Hi All!! my friend and I are in the process of building a schooling cross country course on her property. What different types of jumps are there? We are both new to it and have limited exposure. So far, we are working on a bank, ditch, a brush box, a coop, a rolltop, and logs. a water trap is not practical so we will have to trailer out to school that. what else is commonplace on a course?
There are only a few basic types of fences, just different ways to create them with different materials. You've got your ditch, bank, coop, wall, brush fence, corner, and water run-through. Pretty much everything falls under one of those categories. Just for the record, I'm counting trakehners as walls or coops, as they are jumped the same.
Tru : April 14, 1996 - March 14, 2011
Thank you for everything boy.
Thanks all!! I got my book today!! Great ideas everyone. On a side note I used a power tool for the first time! I am a city girl living in the country. My idea of being handy is using a bridle hook as a corkscrew!! It's amazing what two women with a tractor can do!
Just as an introduction...there are three basic types of XC fences, I think. Height, width, and combination of heighth and width.
Plain old width is a ditch.
Height is a three-rail fence, think simple vertical.
Combination would be where most of the rest of the fences fit, such as trakehner, coops, etc.
Think like a horse when you build these things. How are they situated? Is there a clear ground line? What is the footing like on approach, and landing? Will the approaches and landings hold up with use? Is there a focal point before and after? Is it inviting, or does it suck a horse down to the base...or create the impression of a false ground line?
I know that the portable jumps today are really loved by many people because they can be moved and are flexible in terms of situation. Consider making some portables (www.bitofbritain.com has some pictured built by EQB.)
If you have a tractor you can move them.
There is nothing easier than a log, or various logs in different sizes, situated about a pasture, and those are great introductory fences. Raise them up off the ground with notched log chunks; stack three and make a little bit more jump; take the bark off and paint white; leave the bark on, etc. There is a lot you can do with logs.
I always try to make xc obstacles approachable from both sides because I don't have a lot of land and sometimes need to jump it both ways. Sometimes just the addition of some dark mulch and bright plastic flowers from the dollar store creates a whole new look to the fence.
As far as XC fences online: Difficult Run Pony Club's website has a lot of jumps from Frying Pan Park on it, I think. Olney Farms last year did a bunch of photos of their horse trial jumps. I've got some pictures of Carousel Farm's course last year (it is being rebuilt for this year, however.) http://s233.photobucket.com/albums/e...untry%20jumps/
I wish you could come over and build some for me! I'm envious of your enthusiasm!

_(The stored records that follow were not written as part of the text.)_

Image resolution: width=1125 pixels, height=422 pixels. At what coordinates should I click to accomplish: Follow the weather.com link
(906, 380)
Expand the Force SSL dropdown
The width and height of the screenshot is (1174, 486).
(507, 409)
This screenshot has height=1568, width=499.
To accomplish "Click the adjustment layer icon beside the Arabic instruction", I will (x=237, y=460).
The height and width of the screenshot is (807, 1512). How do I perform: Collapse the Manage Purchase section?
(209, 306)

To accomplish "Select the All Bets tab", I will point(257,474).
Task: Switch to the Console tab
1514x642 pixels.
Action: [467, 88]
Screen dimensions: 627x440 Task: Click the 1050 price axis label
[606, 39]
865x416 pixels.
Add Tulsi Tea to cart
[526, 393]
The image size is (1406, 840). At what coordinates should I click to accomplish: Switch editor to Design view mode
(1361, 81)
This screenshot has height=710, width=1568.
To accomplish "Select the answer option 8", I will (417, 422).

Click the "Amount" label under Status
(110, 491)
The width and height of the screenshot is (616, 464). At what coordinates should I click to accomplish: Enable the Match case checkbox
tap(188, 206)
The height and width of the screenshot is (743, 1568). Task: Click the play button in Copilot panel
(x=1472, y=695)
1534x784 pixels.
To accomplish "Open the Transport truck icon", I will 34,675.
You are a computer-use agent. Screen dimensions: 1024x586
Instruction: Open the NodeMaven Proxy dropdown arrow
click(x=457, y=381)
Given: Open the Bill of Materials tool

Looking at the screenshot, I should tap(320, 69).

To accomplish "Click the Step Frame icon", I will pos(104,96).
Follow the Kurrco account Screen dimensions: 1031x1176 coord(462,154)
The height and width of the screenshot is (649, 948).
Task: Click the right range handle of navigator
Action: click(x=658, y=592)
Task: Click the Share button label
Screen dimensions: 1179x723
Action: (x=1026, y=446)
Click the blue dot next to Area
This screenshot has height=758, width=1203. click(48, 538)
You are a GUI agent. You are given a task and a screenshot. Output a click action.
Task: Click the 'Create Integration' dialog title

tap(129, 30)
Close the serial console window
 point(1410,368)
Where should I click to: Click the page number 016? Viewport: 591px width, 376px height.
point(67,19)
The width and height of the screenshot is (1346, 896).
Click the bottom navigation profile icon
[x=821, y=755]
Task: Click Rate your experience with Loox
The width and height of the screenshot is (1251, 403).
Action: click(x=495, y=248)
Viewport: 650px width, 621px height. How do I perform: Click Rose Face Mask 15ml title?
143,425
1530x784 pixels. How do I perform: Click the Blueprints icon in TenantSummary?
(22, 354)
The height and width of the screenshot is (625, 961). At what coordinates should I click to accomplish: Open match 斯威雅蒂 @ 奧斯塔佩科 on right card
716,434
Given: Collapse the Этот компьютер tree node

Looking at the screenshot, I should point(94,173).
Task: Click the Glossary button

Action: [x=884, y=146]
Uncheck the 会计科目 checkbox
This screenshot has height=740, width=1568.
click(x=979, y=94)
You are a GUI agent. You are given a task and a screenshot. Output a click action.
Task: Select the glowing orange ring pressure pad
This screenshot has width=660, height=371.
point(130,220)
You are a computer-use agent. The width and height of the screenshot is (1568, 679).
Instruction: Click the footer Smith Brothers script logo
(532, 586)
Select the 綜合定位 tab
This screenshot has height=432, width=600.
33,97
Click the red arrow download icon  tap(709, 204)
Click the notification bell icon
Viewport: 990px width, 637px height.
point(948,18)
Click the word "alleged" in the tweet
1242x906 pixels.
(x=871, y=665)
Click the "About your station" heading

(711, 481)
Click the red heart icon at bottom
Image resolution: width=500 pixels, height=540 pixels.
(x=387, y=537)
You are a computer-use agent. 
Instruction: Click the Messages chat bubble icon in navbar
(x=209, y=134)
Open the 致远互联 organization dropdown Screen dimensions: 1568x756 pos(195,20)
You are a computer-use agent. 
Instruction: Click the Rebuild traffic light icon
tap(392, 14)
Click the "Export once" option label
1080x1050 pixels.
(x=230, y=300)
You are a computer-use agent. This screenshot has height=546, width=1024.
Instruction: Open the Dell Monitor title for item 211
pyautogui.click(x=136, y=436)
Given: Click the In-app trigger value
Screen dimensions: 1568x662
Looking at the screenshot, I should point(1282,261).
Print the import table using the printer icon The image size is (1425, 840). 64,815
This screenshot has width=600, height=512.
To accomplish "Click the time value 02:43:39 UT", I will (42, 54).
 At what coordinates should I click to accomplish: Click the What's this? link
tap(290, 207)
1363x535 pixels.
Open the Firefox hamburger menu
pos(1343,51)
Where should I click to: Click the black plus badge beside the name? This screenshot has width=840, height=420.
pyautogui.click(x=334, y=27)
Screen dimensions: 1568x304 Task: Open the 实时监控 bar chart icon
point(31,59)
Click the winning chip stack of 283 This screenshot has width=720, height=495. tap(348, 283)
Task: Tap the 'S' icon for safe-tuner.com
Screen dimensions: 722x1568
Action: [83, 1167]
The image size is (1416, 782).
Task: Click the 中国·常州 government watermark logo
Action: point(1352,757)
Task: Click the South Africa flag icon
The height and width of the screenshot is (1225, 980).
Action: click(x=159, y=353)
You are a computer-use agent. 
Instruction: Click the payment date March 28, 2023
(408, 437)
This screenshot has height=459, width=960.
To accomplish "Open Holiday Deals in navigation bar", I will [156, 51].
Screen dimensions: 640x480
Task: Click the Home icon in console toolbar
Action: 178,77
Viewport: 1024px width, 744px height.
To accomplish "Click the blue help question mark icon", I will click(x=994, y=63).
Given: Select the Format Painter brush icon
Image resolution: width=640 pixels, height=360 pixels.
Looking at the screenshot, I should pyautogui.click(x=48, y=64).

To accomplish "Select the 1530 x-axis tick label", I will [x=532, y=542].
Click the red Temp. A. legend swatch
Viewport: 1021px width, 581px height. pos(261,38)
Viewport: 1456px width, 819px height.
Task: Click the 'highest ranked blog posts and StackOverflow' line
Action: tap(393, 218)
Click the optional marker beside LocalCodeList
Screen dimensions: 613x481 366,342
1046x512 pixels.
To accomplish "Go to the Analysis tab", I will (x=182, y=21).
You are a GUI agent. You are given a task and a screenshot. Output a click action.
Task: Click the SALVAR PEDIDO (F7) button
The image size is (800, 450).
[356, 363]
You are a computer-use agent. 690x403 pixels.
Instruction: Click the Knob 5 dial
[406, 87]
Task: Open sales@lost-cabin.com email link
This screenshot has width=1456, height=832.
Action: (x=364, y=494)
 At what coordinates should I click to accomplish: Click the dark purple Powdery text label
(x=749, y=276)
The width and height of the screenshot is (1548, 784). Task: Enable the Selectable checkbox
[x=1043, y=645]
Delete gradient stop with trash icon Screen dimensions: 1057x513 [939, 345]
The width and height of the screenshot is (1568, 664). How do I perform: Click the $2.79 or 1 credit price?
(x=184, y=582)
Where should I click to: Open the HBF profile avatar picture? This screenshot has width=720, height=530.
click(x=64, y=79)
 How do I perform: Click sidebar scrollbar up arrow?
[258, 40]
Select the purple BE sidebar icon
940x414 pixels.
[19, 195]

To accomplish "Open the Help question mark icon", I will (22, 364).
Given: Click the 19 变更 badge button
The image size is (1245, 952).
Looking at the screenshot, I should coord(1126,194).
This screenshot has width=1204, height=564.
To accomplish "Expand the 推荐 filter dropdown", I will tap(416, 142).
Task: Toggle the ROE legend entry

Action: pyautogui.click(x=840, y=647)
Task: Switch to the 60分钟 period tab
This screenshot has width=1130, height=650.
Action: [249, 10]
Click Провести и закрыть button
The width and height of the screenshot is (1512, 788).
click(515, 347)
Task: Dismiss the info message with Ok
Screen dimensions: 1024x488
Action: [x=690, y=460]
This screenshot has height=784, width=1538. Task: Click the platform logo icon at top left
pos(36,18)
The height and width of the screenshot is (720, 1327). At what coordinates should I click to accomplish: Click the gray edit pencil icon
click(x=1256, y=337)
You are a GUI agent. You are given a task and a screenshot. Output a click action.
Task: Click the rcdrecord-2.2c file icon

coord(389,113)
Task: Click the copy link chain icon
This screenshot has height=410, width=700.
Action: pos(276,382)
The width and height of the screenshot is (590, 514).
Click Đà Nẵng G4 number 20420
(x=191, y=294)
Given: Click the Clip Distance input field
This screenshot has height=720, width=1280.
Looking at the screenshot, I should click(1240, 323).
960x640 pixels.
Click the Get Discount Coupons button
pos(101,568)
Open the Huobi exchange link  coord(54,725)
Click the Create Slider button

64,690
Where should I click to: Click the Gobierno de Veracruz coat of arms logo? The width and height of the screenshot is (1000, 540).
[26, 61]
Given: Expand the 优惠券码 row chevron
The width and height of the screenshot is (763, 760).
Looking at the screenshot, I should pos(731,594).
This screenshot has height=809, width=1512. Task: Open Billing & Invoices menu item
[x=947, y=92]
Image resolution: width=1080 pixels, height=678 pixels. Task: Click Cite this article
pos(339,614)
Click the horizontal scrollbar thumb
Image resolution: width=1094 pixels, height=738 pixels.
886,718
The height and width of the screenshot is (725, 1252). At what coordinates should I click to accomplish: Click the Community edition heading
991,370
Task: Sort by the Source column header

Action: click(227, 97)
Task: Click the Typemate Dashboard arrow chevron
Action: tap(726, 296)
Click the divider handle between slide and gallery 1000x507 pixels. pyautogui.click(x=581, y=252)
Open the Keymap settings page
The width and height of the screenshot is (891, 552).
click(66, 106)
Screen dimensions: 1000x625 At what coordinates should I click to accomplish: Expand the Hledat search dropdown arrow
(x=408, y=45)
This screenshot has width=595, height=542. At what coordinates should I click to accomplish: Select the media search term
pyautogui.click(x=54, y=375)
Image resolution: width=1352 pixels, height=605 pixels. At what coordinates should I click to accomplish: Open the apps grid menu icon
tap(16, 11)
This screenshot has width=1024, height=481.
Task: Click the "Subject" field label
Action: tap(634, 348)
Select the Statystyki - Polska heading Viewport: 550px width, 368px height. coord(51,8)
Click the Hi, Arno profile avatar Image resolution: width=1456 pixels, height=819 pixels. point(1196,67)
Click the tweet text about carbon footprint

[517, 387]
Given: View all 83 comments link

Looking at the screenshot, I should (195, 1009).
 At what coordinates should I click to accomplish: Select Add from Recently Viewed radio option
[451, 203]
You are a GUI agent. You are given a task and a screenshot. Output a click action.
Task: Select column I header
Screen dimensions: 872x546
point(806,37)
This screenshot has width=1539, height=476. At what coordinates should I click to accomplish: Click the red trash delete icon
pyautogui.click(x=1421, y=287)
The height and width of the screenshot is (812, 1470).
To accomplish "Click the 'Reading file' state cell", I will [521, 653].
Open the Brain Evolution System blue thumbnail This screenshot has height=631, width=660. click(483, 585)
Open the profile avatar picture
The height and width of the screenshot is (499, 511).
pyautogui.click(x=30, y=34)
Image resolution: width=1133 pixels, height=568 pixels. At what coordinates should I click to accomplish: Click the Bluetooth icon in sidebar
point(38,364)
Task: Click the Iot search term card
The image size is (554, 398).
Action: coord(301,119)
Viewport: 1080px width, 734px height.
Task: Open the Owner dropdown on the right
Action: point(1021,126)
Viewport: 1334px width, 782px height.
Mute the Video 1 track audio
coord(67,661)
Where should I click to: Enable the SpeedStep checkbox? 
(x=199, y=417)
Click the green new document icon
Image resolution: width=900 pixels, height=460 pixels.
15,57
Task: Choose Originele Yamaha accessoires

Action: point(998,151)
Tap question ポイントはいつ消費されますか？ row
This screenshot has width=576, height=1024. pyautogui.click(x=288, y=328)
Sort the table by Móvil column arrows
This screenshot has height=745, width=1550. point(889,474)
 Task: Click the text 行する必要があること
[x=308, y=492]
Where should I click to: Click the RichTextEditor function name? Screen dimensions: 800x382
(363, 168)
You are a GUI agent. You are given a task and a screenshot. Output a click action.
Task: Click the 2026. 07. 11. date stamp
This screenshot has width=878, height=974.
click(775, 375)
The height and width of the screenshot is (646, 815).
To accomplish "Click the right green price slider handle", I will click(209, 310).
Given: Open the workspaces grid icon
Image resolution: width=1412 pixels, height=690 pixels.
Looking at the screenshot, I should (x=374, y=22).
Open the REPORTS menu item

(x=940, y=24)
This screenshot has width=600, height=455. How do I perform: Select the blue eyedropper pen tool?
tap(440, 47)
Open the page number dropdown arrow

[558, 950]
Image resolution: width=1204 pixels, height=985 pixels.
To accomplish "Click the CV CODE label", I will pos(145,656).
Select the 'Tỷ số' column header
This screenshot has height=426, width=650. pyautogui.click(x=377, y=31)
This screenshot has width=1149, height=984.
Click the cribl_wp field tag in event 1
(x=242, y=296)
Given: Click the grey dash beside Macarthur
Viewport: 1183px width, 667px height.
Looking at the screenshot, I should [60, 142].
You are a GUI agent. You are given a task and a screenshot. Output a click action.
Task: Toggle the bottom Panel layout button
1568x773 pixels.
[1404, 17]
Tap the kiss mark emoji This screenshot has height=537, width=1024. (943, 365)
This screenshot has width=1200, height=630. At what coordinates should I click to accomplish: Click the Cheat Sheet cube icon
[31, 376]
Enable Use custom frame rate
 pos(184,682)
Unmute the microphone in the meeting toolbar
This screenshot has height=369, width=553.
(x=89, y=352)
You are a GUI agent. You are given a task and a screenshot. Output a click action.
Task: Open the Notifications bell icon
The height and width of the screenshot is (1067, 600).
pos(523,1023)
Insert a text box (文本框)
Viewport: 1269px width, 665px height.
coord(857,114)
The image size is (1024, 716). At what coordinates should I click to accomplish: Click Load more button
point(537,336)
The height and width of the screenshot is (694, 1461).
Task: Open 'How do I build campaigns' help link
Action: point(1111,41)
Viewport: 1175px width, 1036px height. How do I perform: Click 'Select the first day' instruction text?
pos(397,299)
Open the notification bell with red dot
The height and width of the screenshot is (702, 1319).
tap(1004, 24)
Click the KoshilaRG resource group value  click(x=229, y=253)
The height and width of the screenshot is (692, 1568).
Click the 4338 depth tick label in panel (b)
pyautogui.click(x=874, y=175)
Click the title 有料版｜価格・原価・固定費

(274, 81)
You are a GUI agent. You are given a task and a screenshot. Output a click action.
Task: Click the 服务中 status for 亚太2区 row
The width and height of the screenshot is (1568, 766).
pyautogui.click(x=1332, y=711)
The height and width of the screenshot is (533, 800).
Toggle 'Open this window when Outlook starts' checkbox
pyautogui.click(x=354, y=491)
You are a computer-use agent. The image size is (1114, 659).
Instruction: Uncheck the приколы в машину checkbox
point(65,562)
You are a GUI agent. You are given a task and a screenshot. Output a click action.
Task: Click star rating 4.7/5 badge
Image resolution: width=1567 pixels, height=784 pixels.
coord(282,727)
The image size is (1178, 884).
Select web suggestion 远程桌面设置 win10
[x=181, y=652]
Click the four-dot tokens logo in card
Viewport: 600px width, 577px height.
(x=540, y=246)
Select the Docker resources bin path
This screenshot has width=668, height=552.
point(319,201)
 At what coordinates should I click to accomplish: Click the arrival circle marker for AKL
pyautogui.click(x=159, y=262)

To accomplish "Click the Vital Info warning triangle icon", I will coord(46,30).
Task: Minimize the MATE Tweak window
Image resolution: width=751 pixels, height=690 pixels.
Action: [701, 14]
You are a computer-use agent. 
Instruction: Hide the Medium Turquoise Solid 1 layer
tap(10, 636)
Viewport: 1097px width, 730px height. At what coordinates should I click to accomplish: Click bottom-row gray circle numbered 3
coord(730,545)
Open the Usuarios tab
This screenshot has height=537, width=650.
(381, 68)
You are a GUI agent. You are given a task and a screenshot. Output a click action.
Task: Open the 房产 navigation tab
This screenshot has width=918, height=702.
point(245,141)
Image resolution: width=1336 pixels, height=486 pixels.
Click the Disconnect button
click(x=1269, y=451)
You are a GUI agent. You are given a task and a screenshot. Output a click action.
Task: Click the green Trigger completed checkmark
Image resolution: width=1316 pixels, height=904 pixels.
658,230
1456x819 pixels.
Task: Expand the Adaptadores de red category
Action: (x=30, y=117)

Very interesting idea with painting the logs. We also didn't consider the approach both ways. Excellent idea. Then we can mix up the course alot more. We are just getting started so most of our fences will be around the 2 feet mark. We are attempting to build mini replicas of the basic jumps so that we get used to riding and seeing them. As we progress, we will add the scarier, higher stuff. And my enthusiam is based on a simple rewards system- each jump completed is celebrated with a margarita (or two)!!!